Lei Mingyu, Pelz Setu, Pachauri Shonali, Cai Wenjia
Department of Earth System Science, Institute for Global Change Studies, Ministry of Education Key Laboratory for Earth System Modeling, Tsinghua University, Beijing, 100084, China.
Tsinghua-Rio Tinto Joint Research Centre for Resources, Energy and Sustainable Development, International Joint Laboratory on Low Carbon Clean Energy Innovation, Laboratory for Low Carbon Energy, Tsinghua University, Beijing, 100084, China.
Sci Data. 2024 Dec 27;11(1):1436. doi: 10.1038/s41597-024-04304-x.
Projections of future income distributions at subnational levels are becoming increasingly important for a variety of analyses and evaluations. However, relevant datasets are currently limited. This study presents a methodological framework that introduces machine learning algorithms to a top-down approach used for generating income distribution datasets. We project per capita disposable income and income inequality for 31 Chinese provinces from 2020 to 2100, considering different scenarios based on China's local circumstances, and then estimate income distributions based on these. After accounting for necessary consistency between provincial, urban, and rural income datasets, we further generate the same data products at the urban and rural level for each province. We validate our projection results drawing on data from 2007-2023 for China's disposable income, data from 2007 to 2019 for provincial income inequality in China, as well as national income inequality data for the past 20 to 60 years from select developed countries. The proposed methodology provides flexibility to generate similar data products according to a user's specific needs. Our resulting datasets have several potential applications and can serve as inputs for research on drivers and impacts across social, economic, and environmental domains.
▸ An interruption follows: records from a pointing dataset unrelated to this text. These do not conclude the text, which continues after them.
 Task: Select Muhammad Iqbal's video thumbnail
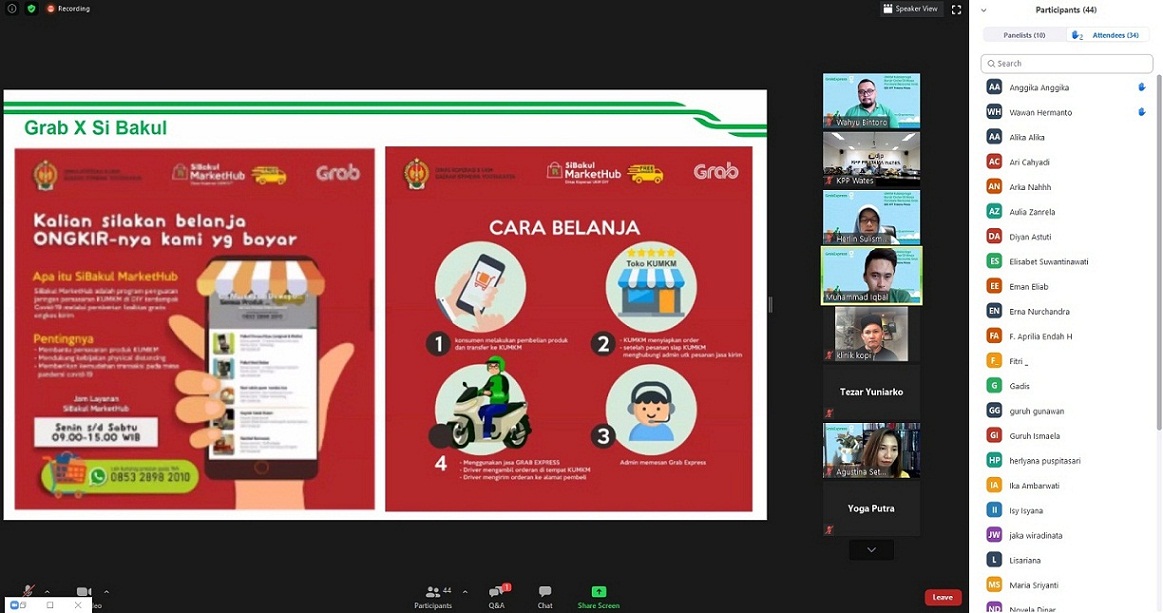tap(871, 275)
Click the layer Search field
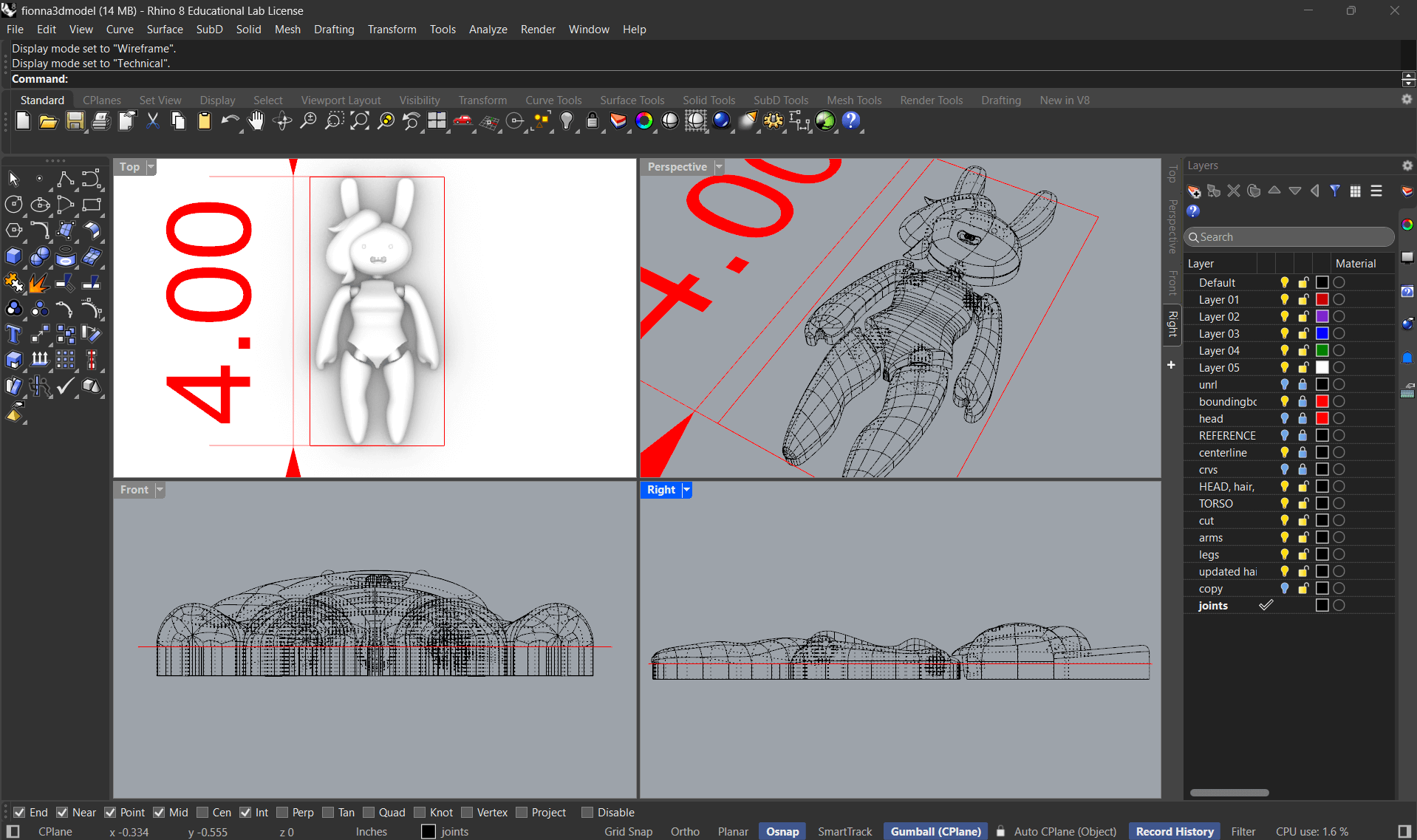The width and height of the screenshot is (1417, 840). tap(1289, 237)
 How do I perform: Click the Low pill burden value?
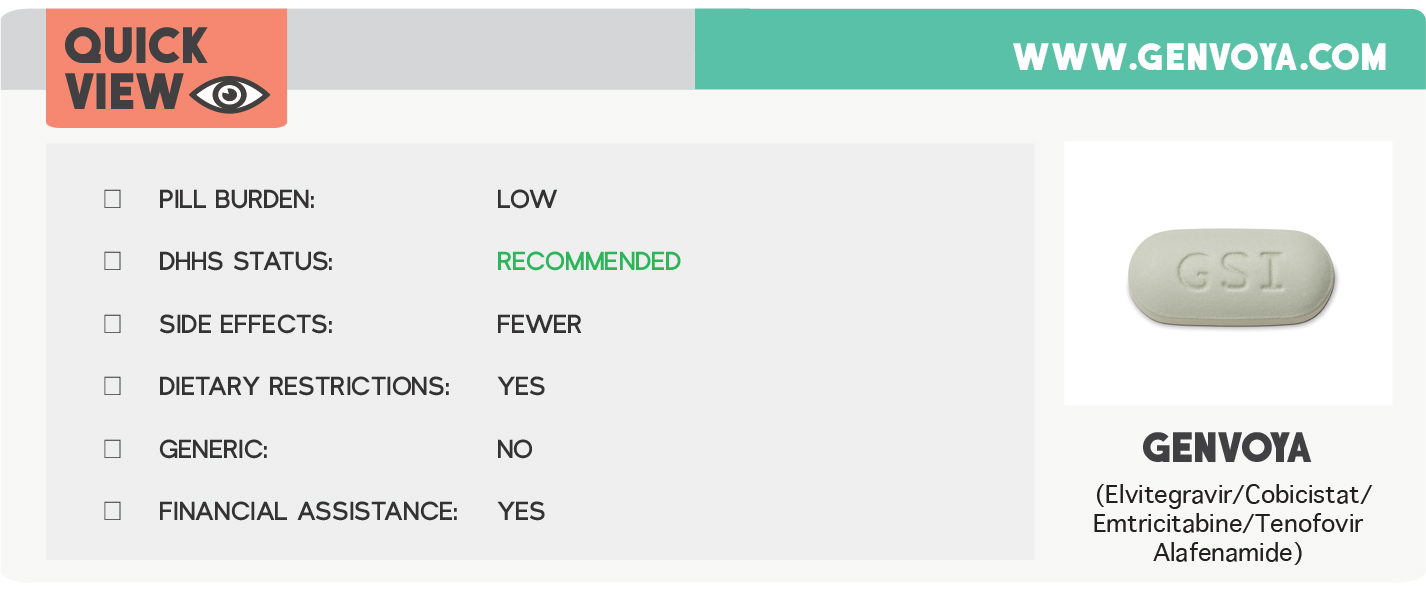[x=527, y=199]
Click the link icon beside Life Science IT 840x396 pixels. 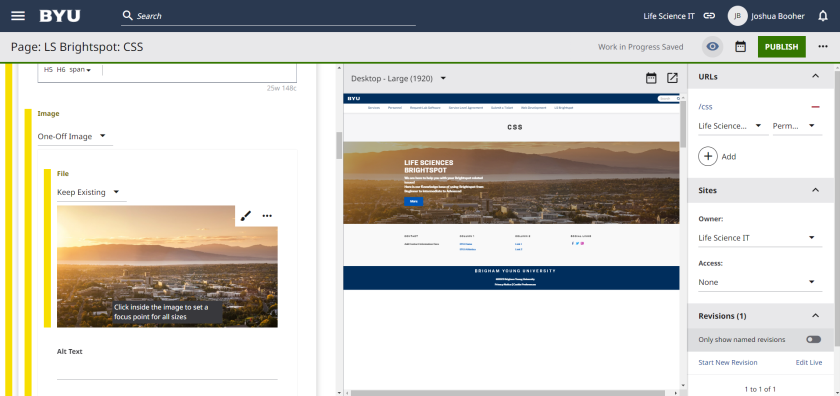pos(709,16)
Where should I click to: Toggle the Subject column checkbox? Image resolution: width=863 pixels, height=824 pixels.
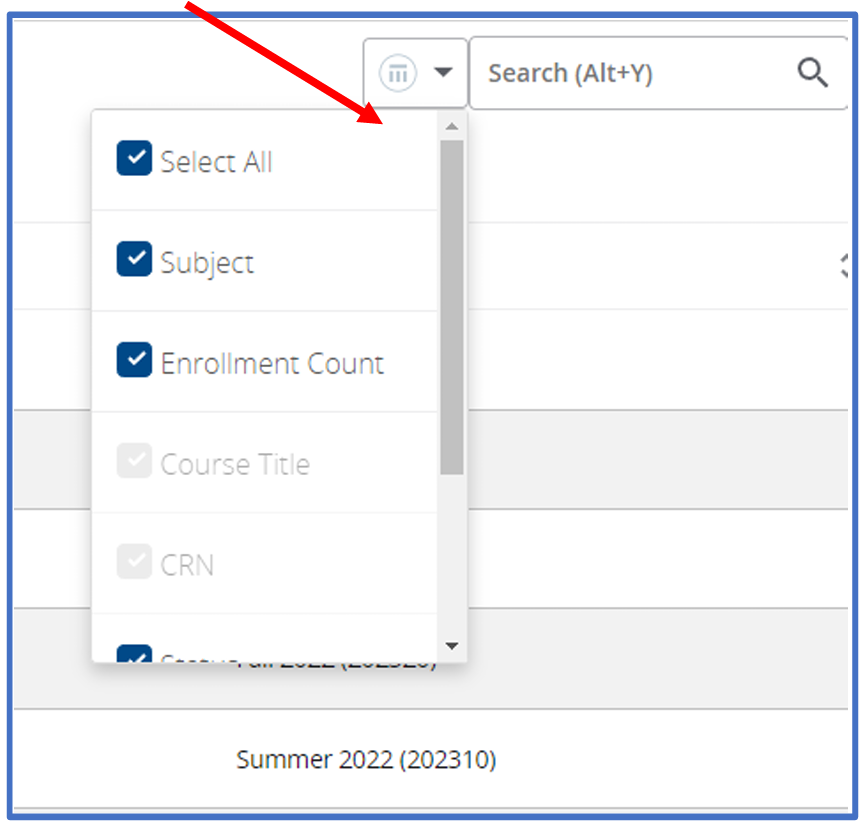tap(134, 260)
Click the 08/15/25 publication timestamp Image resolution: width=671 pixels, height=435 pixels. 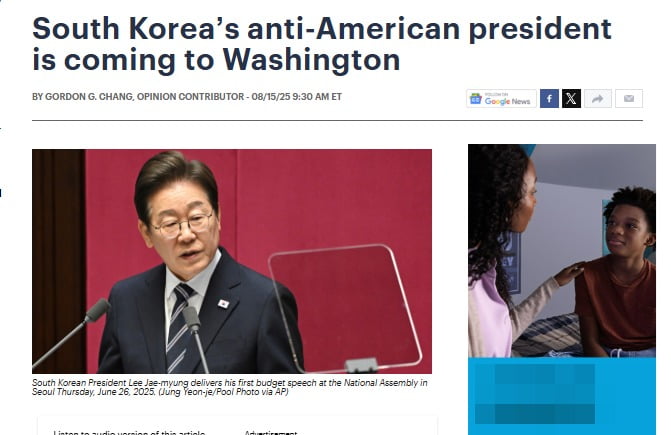click(x=297, y=97)
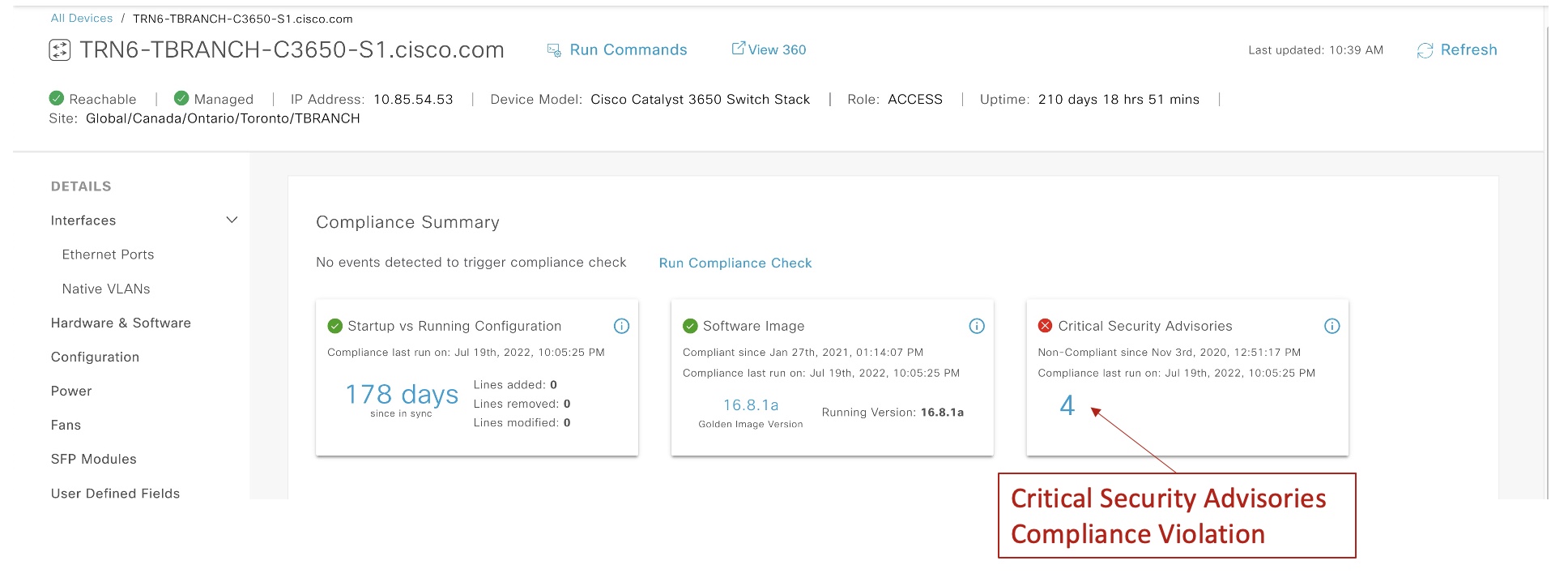Open info icon on Startup vs Running Configuration

621,326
对次国家层面未来收入分配的预测对于各种分析和评估而言正变得越来越重要。然而,目前相关数据集有限。本研究提出了一个方法框架,将机器学习算法引入到一种用于生成收入分配数据集的自上而下的方法中。我们预测了2020年至2100年中国31个省份的人均可支配收入和收入不平等情况,考虑了基于中国国情的不同情景,然后在此基础上估计收入分配情况。在考虑省级、城市和农村收入数据集之间必要的一致性后,我们进一步为每个省份生成城乡层面的相同数据产品。我们利用2007 - 2023年中国可支配收入数据、2007年至2019年中国省级收入不平等数据以及部分发达国家过去20至60年的国民收入不平等数据来验证我们的预测结果。所提出的方法为根据用户特定需求生成类似数据产品提供了灵活性。我们所得的数据集有几个潜在应用,可作为社会、经济和环境领域驱动因素及影响研究的输入。